I had bought a swimsuit once at home at a beach shop just before a weekend in Tampa. Got there and the security tags were on.
I called some stores in the mall, then went with my swimsuit and receipt. Took a few stores, but all were friendly and checked their tag removals with mine.
In one store, they called security and for some reason he had a bunch of different devices. Finally one worked.
Thankfully it wasn't a common swimsuit that you'd find in a store, so no risk of me being accused of stealing it. But I kind of found it funny that I did all the work and was happy to and they made you drive all the way to her house.
*****
Another time, I was a manager trainee at sears and did a big goof up.
Customer comes in having already purchased a vacuum that we didn't have in the stockroom. Customer was a bit surprised we didn't have it b/c she had spoken with a sales associate who said we did, but I couldn't find it anywhere where it should have been. So I refunded her the money.
Employee comes back from break and was

b/c of what I did. So I called the customer, explained the situation and resold the vacuum. Then the vaccum that the employee had pulled from stock and had on the floor in some spot I wasn't epecting---I loaded it into my car and drove the distance to this woman's house and delivered her vacuum.

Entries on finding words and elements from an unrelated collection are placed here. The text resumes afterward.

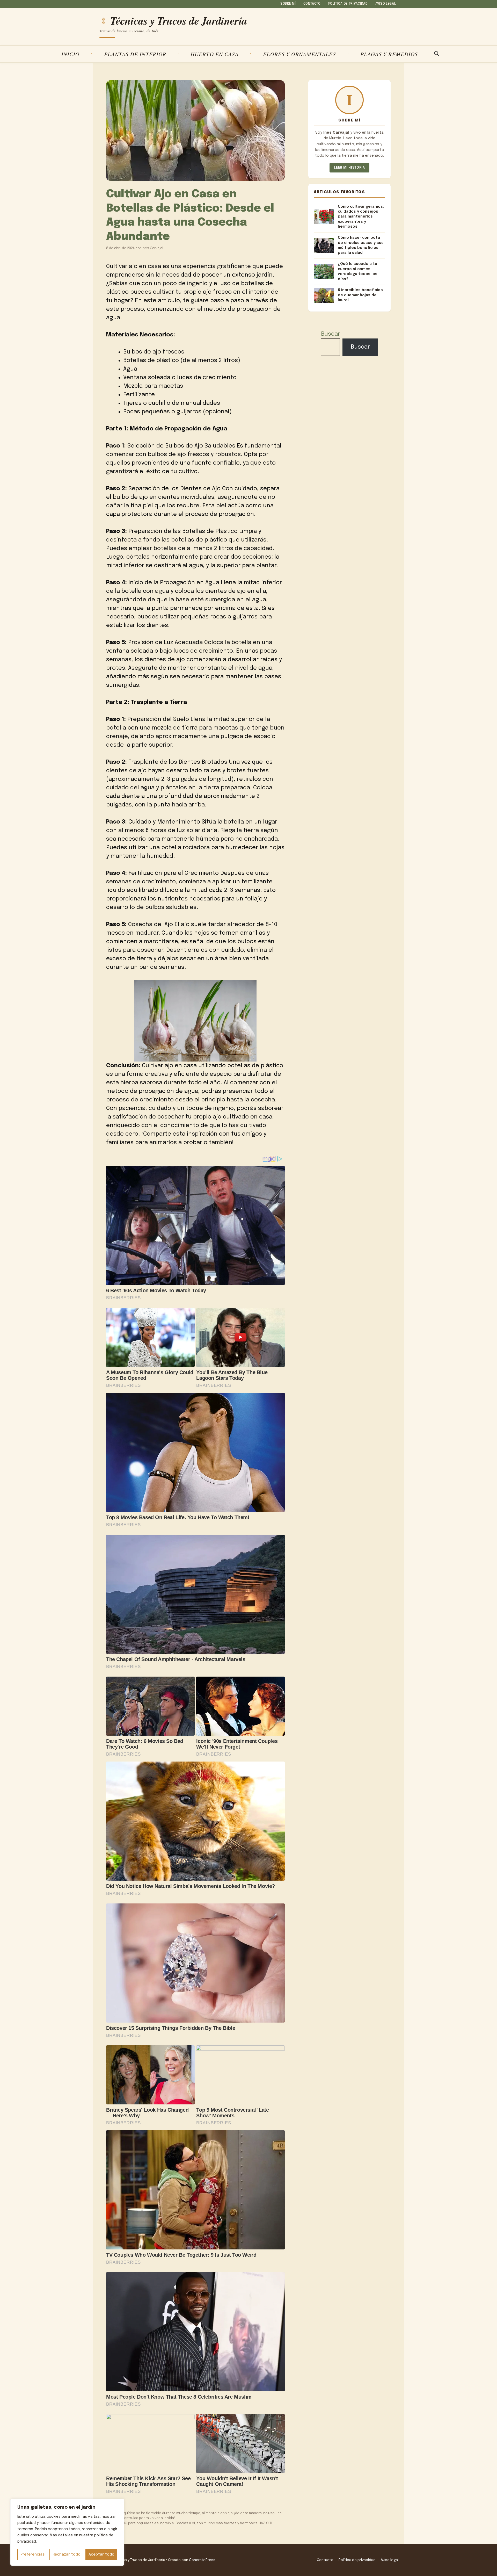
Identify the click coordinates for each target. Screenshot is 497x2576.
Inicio (70, 54)
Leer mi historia (349, 167)
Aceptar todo (101, 2554)
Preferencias (32, 2554)
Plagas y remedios (389, 54)
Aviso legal (385, 3)
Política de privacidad (348, 3)
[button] (436, 54)
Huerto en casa (215, 54)
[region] (67, 2532)
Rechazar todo (67, 2554)
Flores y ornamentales (299, 54)
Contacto (312, 3)
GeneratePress (202, 2560)
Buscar (330, 334)
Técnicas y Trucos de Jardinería (178, 20)
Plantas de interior (135, 54)
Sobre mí (288, 3)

Not sure why I Did it--I kind of felt bad for everyone as the woman lived a little bit aways from our store. And it was a commissioned sales job. I was salary, so I was able to fix the solution which was mostly my error (with a little bit of it being the employee for not telling anyone what was going on) and the customer got her vacuum, my employee got her commission and I got elevated slightly from stupid dumb college graduate management trainee idiot--to someone who was just trying to learn and was willing to fix my mistake.
That is not a standard Sears policy btw and not something anyone would have done. But my store mgr appreciated what I did.